## Stated goal:
Copy this listing word for word.

## Raw data:

══════

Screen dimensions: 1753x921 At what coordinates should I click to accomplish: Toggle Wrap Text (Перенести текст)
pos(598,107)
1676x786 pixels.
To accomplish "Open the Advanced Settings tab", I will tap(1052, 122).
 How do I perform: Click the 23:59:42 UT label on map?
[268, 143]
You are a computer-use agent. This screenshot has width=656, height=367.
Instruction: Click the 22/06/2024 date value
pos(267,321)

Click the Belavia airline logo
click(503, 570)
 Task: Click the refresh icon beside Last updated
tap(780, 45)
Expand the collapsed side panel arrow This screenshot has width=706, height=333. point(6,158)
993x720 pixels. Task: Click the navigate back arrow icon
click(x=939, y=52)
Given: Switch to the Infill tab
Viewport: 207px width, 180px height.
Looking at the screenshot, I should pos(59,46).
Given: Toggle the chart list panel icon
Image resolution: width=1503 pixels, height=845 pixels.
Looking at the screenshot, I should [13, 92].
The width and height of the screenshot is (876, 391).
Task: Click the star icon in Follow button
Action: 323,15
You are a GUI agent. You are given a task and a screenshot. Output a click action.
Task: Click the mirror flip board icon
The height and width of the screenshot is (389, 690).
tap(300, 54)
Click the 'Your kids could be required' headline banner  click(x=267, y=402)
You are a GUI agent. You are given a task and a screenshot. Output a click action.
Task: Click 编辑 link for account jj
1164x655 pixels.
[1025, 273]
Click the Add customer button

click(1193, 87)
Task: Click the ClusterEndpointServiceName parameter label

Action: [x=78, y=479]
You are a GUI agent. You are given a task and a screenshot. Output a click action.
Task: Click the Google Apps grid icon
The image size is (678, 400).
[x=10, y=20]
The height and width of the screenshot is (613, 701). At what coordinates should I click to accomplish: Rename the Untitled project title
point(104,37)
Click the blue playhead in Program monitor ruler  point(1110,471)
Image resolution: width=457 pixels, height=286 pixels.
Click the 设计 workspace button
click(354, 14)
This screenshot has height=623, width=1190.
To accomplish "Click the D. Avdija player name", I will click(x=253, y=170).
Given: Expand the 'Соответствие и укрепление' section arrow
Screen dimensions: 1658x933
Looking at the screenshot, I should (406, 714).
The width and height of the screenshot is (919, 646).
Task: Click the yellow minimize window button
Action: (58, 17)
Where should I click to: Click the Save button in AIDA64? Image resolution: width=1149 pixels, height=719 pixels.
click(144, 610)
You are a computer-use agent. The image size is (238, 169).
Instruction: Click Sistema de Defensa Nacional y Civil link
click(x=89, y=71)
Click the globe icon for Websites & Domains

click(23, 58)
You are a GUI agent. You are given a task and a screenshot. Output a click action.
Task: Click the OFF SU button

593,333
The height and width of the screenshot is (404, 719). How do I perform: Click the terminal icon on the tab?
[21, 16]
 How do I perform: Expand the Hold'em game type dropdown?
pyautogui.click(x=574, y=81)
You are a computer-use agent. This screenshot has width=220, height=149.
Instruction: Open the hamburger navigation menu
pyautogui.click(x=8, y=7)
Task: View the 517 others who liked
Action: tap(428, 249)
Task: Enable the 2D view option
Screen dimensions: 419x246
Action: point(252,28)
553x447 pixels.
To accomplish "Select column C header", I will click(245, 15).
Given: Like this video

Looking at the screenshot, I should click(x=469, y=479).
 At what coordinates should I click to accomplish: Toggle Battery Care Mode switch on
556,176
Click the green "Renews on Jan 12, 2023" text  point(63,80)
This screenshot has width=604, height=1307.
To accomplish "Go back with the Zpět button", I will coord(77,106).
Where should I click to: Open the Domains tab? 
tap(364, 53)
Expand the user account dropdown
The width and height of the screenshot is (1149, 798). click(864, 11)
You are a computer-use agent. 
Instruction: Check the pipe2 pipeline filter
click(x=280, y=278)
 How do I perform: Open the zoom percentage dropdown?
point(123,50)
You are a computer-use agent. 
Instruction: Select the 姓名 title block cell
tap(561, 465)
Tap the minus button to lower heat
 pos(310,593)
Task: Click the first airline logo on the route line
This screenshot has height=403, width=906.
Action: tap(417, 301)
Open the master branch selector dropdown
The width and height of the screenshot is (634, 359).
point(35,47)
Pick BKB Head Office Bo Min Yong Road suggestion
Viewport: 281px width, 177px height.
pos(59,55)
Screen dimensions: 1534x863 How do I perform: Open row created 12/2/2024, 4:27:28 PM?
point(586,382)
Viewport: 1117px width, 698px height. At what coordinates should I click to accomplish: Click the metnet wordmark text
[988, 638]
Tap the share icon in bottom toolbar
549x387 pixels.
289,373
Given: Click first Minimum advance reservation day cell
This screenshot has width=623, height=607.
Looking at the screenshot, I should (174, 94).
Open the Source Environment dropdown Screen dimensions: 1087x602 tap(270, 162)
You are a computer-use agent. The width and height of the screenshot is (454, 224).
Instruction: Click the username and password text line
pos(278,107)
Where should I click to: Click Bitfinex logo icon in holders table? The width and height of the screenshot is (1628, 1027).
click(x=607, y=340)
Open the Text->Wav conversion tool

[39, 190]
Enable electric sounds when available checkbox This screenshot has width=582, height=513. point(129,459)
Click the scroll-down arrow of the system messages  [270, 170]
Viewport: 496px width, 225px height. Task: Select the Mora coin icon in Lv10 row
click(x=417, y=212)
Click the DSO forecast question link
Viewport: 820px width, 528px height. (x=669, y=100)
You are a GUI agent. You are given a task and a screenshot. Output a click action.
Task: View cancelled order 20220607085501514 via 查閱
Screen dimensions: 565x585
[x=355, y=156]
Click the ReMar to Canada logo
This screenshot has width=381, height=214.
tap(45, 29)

══════

## Exercise result:
Screen dimensions: 1753x921 At what coordinates should I click to accomplish: Toggle Wrap Text (Перенести текст)
pos(598,107)
1676x786 pixels.
To accomplish "Open the Advanced Settings tab", I will tap(1052, 122).
 How do I perform: Click the 23:59:42 UT label on map?
[268, 143]
You are a computer-use agent. This screenshot has width=656, height=367.
Instruction: Click the 22/06/2024 date value
pos(267,321)

Click the Belavia airline logo
click(503, 570)
 Task: Click the refresh icon beside Last updated
tap(780, 45)
Expand the collapsed side panel arrow This screenshot has width=706, height=333. point(6,158)
993x720 pixels. Task: Click the navigate back arrow icon
click(x=939, y=52)
Given: Switch to the Infill tab
Viewport: 207px width, 180px height.
Looking at the screenshot, I should pos(59,46).
Given: Toggle the chart list panel icon
Image resolution: width=1503 pixels, height=845 pixels.
Looking at the screenshot, I should [13, 92].
The width and height of the screenshot is (876, 391).
Task: Click the star icon in Follow button
Action: 323,15
You are a GUI agent. You are given a task and a screenshot. Output a click action.
Task: Click the mirror flip board icon
The height and width of the screenshot is (389, 690).
tap(300, 54)
Click the 'Your kids could be required' headline banner  click(x=267, y=402)
You are a GUI agent. You are given a task and a screenshot. Output a click action.
Task: Click 编辑 link for account jj
1164x655 pixels.
[1025, 273]
Click the Add customer button

click(1193, 87)
Task: Click the ClusterEndpointServiceName parameter label

Action: [x=78, y=479]
You are a GUI agent. You are given a task and a screenshot. Output a click action.
Task: Click the Google Apps grid icon
The image size is (678, 400).
[x=10, y=20]
The height and width of the screenshot is (613, 701). At what coordinates should I click to accomplish: Rename the Untitled project title
point(104,37)
Click the blue playhead in Program monitor ruler  point(1110,471)
Image resolution: width=457 pixels, height=286 pixels.
Click the 设计 workspace button
click(354, 14)
This screenshot has height=623, width=1190.
To accomplish "Click the D. Avdija player name", I will click(x=253, y=170).
Given: Expand the 'Соответствие и укрепление' section arrow
Screen dimensions: 1658x933
Looking at the screenshot, I should (406, 714).
The width and height of the screenshot is (919, 646).
Task: Click the yellow minimize window button
Action: (58, 17)
Where should I click to: Click the Save button in AIDA64? Image resolution: width=1149 pixels, height=719 pixels.
click(144, 610)
You are a computer-use agent. The image size is (238, 169).
Instruction: Click Sistema de Defensa Nacional y Civil link
click(x=89, y=71)
Click the globe icon for Websites & Domains

click(23, 58)
You are a GUI agent. You are given a task and a screenshot. Output a click action.
Task: Click the OFF SU button

593,333
The height and width of the screenshot is (404, 719). How do I perform: Click the terminal icon on the tab?
[21, 16]
 How do I perform: Expand the Hold'em game type dropdown?
pyautogui.click(x=574, y=81)
You are a computer-use agent. This screenshot has width=220, height=149.
Instruction: Open the hamburger navigation menu
pyautogui.click(x=8, y=7)
Task: View the 517 others who liked
Action: tap(428, 249)
Task: Enable the 2D view option
Screen dimensions: 419x246
Action: point(252,28)
553x447 pixels.
To accomplish "Select column C header", I will click(245, 15).
Given: Like this video

Looking at the screenshot, I should click(x=469, y=479).
 At what coordinates should I click to accomplish: Toggle Battery Care Mode switch on
556,176
Click the green "Renews on Jan 12, 2023" text  point(63,80)
This screenshot has width=604, height=1307.
To accomplish "Go back with the Zpět button", I will coord(77,106).
Where should I click to: Open the Domains tab? 
tap(364, 53)
Expand the user account dropdown
The width and height of the screenshot is (1149, 798). click(864, 11)
You are a computer-use agent. 
Instruction: Check the pipe2 pipeline filter
click(x=280, y=278)
 How do I perform: Open the zoom percentage dropdown?
point(123,50)
You are a computer-use agent. 
Instruction: Select the 姓名 title block cell
tap(561, 465)
Tap the minus button to lower heat
 pos(310,593)
Task: Click the first airline logo on the route line
This screenshot has height=403, width=906.
Action: tap(417, 301)
Open the master branch selector dropdown
The width and height of the screenshot is (634, 359).
point(35,47)
Pick BKB Head Office Bo Min Yong Road suggestion
Viewport: 281px width, 177px height.
pos(59,55)
Screen dimensions: 1534x863 How do I perform: Open row created 12/2/2024, 4:27:28 PM?
point(586,382)
Viewport: 1117px width, 698px height. At what coordinates should I click to accomplish: Click the metnet wordmark text
[988, 638]
Tap the share icon in bottom toolbar
549x387 pixels.
289,373
Given: Click first Minimum advance reservation day cell
This screenshot has width=623, height=607.
Looking at the screenshot, I should (174, 94).
Open the Source Environment dropdown Screen dimensions: 1087x602 tap(270, 162)
You are a computer-use agent. The width and height of the screenshot is (454, 224).
Instruction: Click the username and password text line
pos(278,107)
Where should I click to: Click Bitfinex logo icon in holders table? The width and height of the screenshot is (1628, 1027).
click(x=607, y=340)
Open the Text->Wav conversion tool

[39, 190]
Enable electric sounds when available checkbox This screenshot has width=582, height=513. point(129,459)
Click the scroll-down arrow of the system messages  [270, 170]
Viewport: 496px width, 225px height. Task: Select the Mora coin icon in Lv10 row
click(x=417, y=212)
Click the DSO forecast question link
Viewport: 820px width, 528px height. (x=669, y=100)
You are a GUI agent. You are given a task and a screenshot. Output a click action.
Task: View cancelled order 20220607085501514 via 查閱
Screen dimensions: 565x585
[x=355, y=156]
Click the ReMar to Canada logo
This screenshot has width=381, height=214.
tap(45, 29)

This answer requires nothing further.